▶ [MATERIAL FOR THIS EXERCISE]

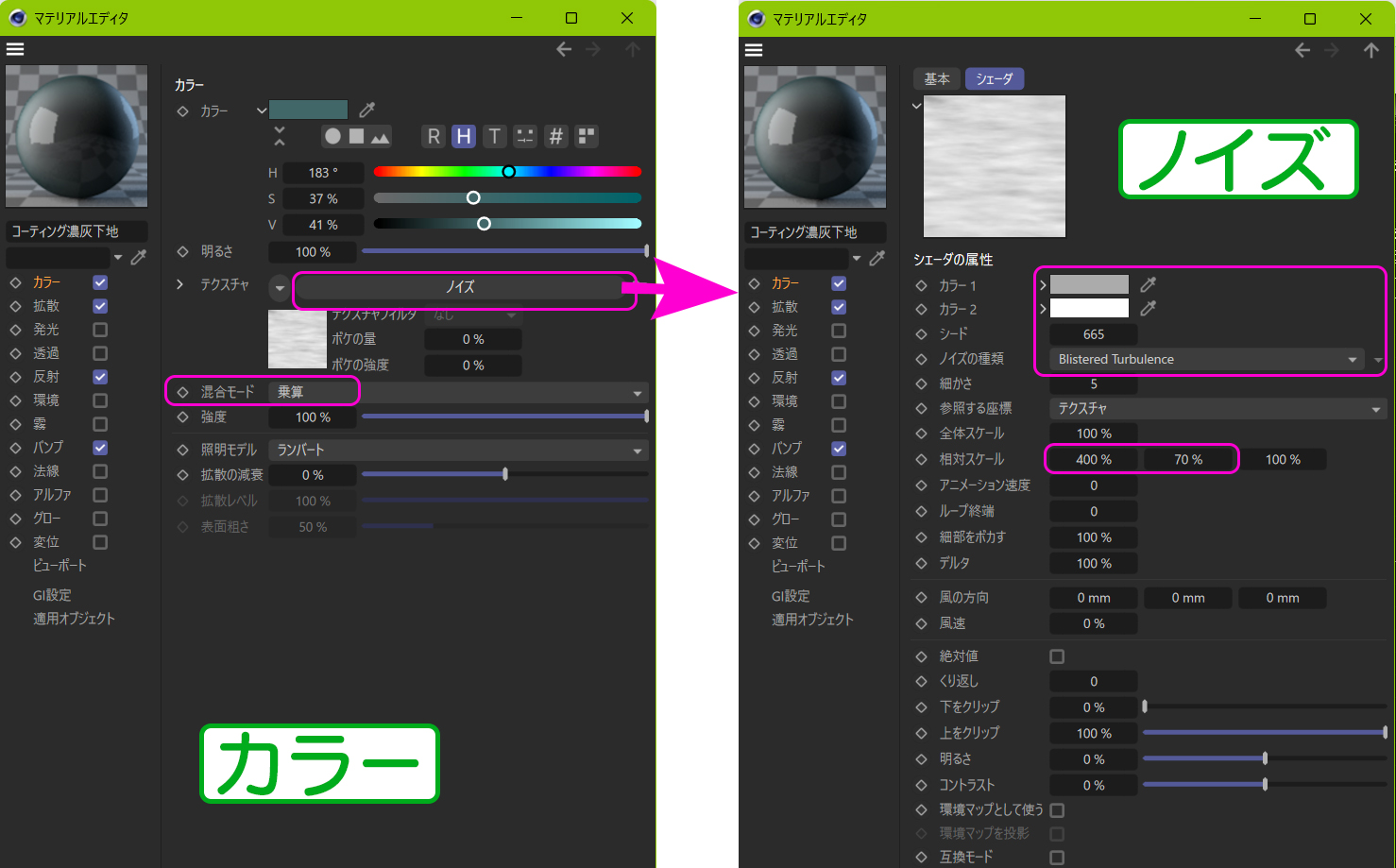Select the color wheel mode icon

pyautogui.click(x=332, y=136)

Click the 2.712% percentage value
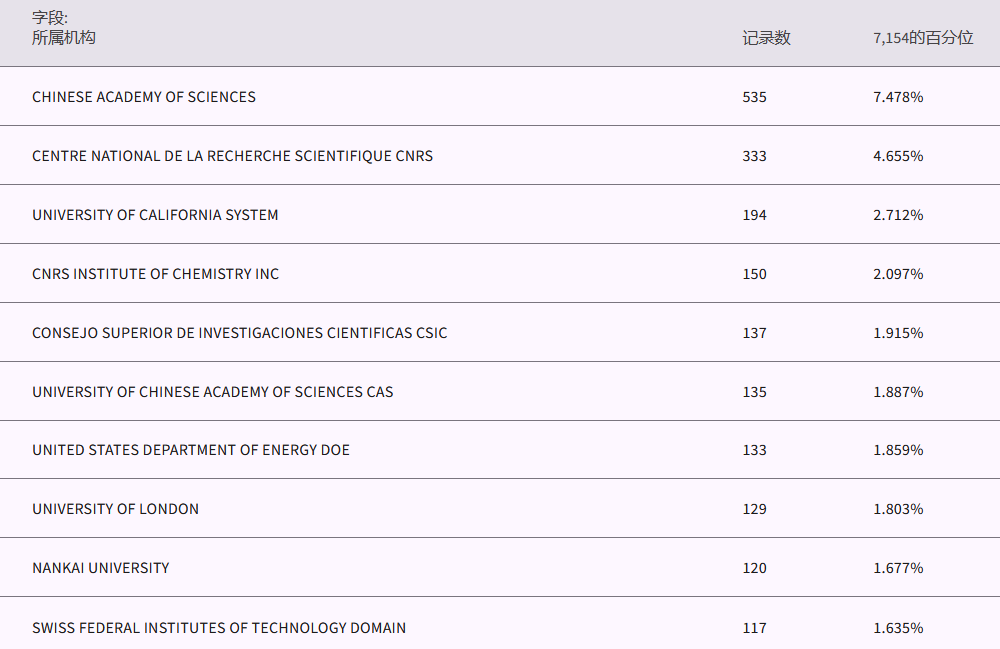tap(898, 215)
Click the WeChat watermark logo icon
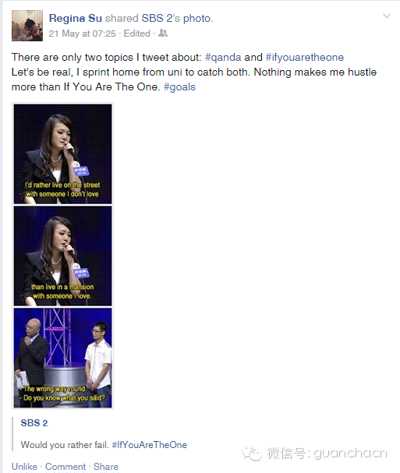The image size is (400, 473). [x=252, y=454]
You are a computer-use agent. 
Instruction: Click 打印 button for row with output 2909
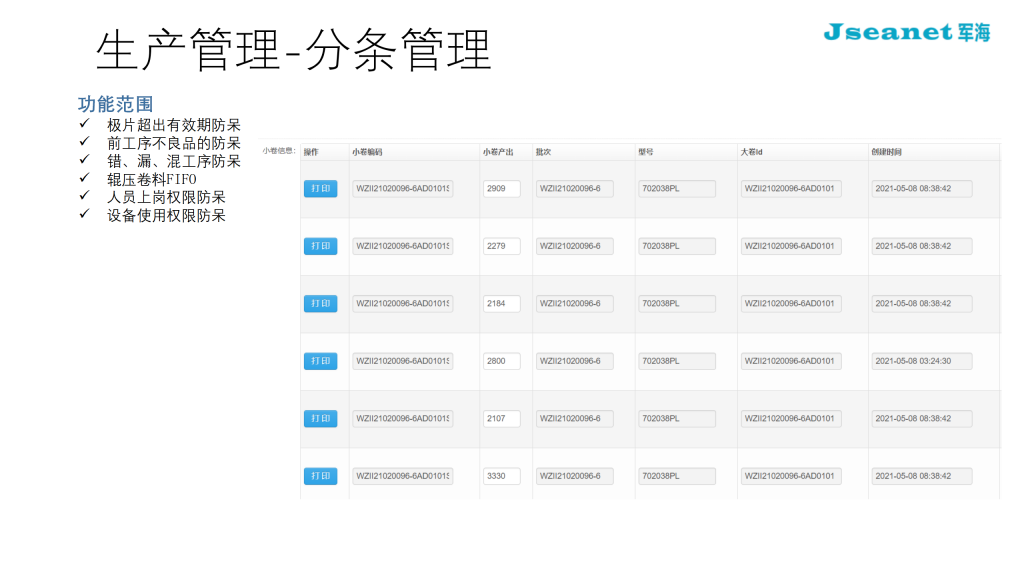point(320,189)
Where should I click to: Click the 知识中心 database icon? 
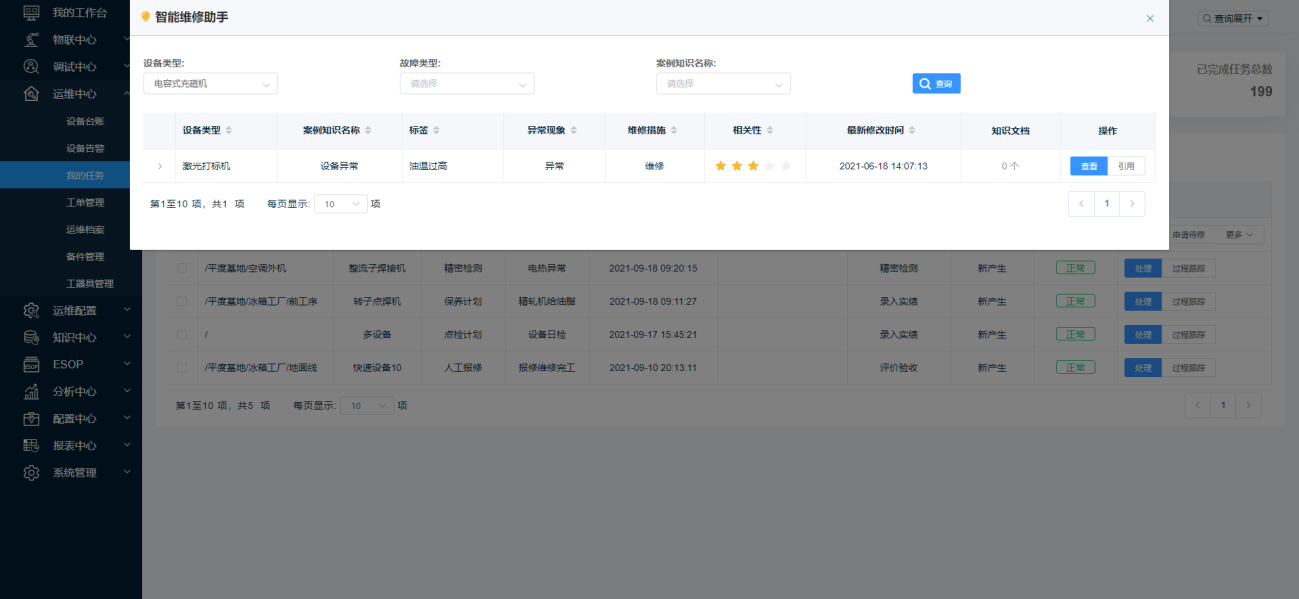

▶ [EXERCISE GOAL] Only the lines from the one that contains "Click the WeChat watermark logo icon" through the last line of the records may appear in the answer, retyped exactly and with no pictures.

▶ [SOLVED EXERCISE]
Click the WeChat watermark logo icon
The image size is (400, 473). [x=252, y=454]
You are a computer-use agent. 
Instruction: Click 打印 button for row with output 2909
point(320,189)
Where should I click to: Click the 知识中心 database icon? 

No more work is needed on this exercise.